◆ Given data
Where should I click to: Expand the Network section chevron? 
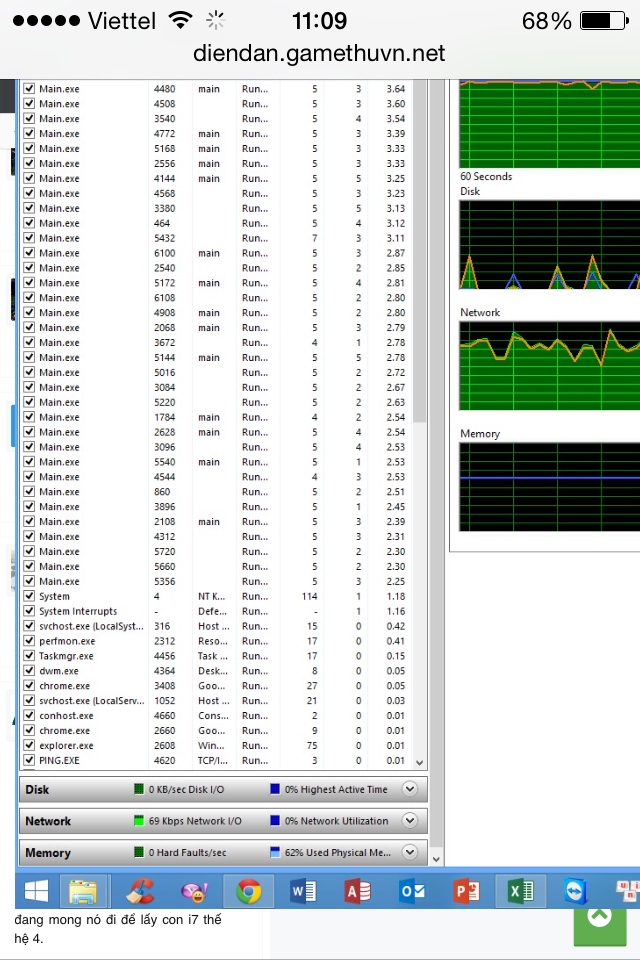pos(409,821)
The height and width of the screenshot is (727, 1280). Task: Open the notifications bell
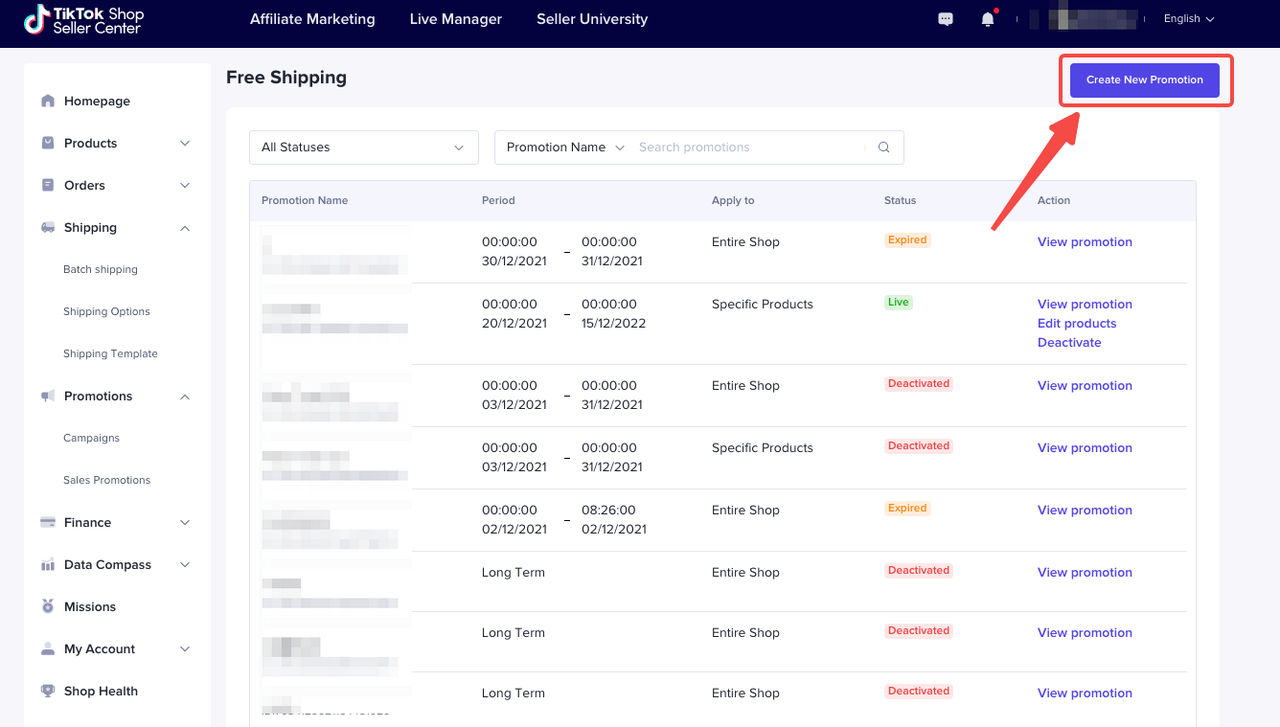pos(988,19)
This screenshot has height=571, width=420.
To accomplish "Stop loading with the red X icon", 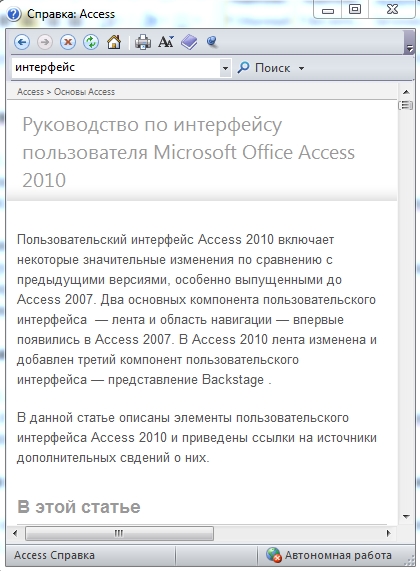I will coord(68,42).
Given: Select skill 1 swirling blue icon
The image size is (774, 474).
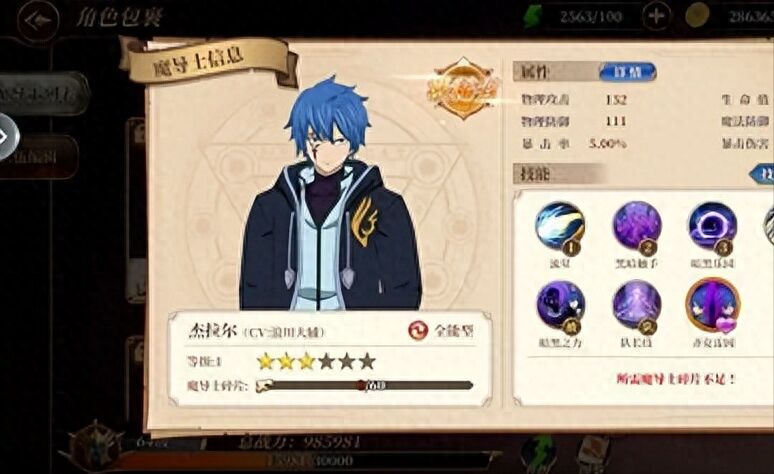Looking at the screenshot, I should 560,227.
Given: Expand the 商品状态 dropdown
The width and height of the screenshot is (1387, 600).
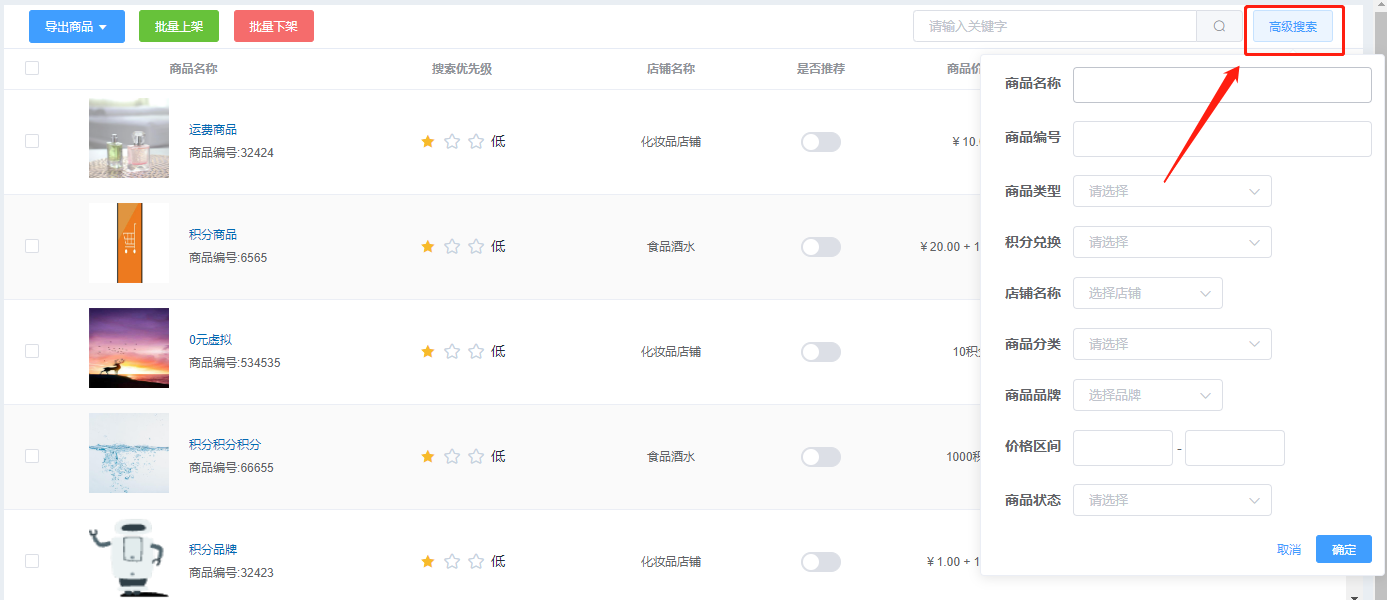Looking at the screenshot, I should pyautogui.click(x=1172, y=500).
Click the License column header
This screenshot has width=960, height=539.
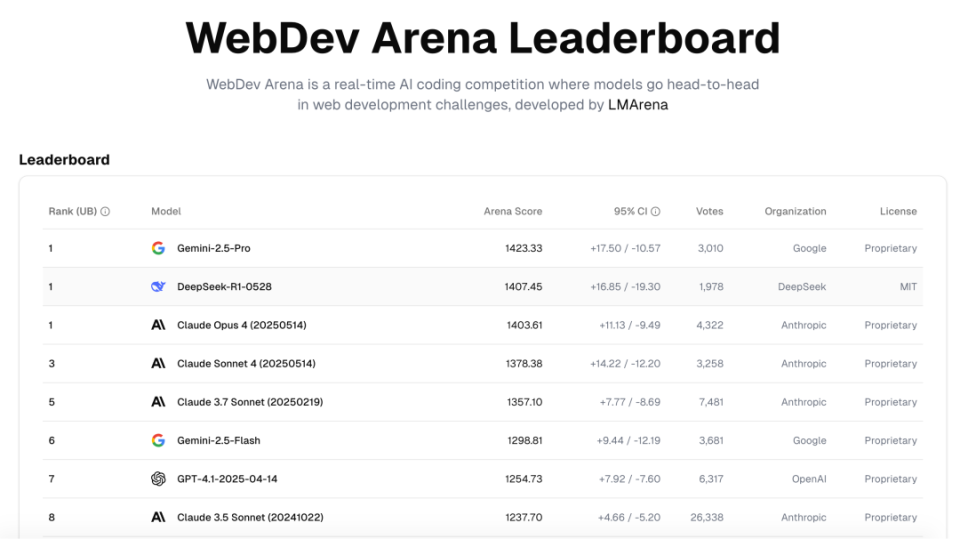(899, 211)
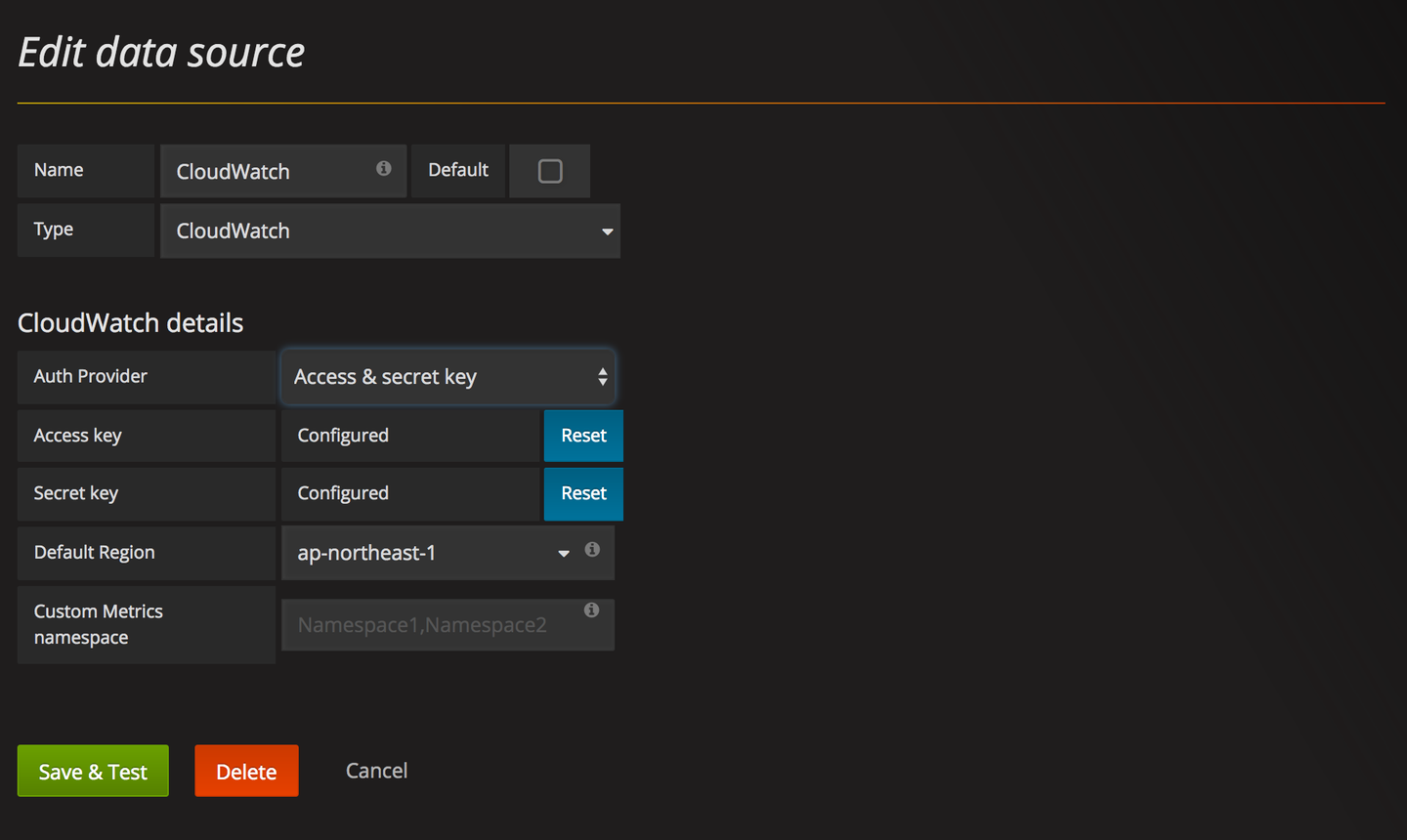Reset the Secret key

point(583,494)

◆ Exercise
Write out exactly the lines from the line that contains "Given: Select skill 1 swirling blue icon" through the end of the material, including both ends. No pictures belong in the copy.

◆ Task solution
Given: Select skill 1 swirling blue icon
The image size is (774, 474).
Looking at the screenshot, I should 560,227.
Given: Expand the 商品状态 dropdown
The width and height of the screenshot is (1387, 600).
Looking at the screenshot, I should pyautogui.click(x=1172, y=500).
Click the License column header
This screenshot has width=960, height=539.
(899, 211)
Reset the Secret key

point(583,494)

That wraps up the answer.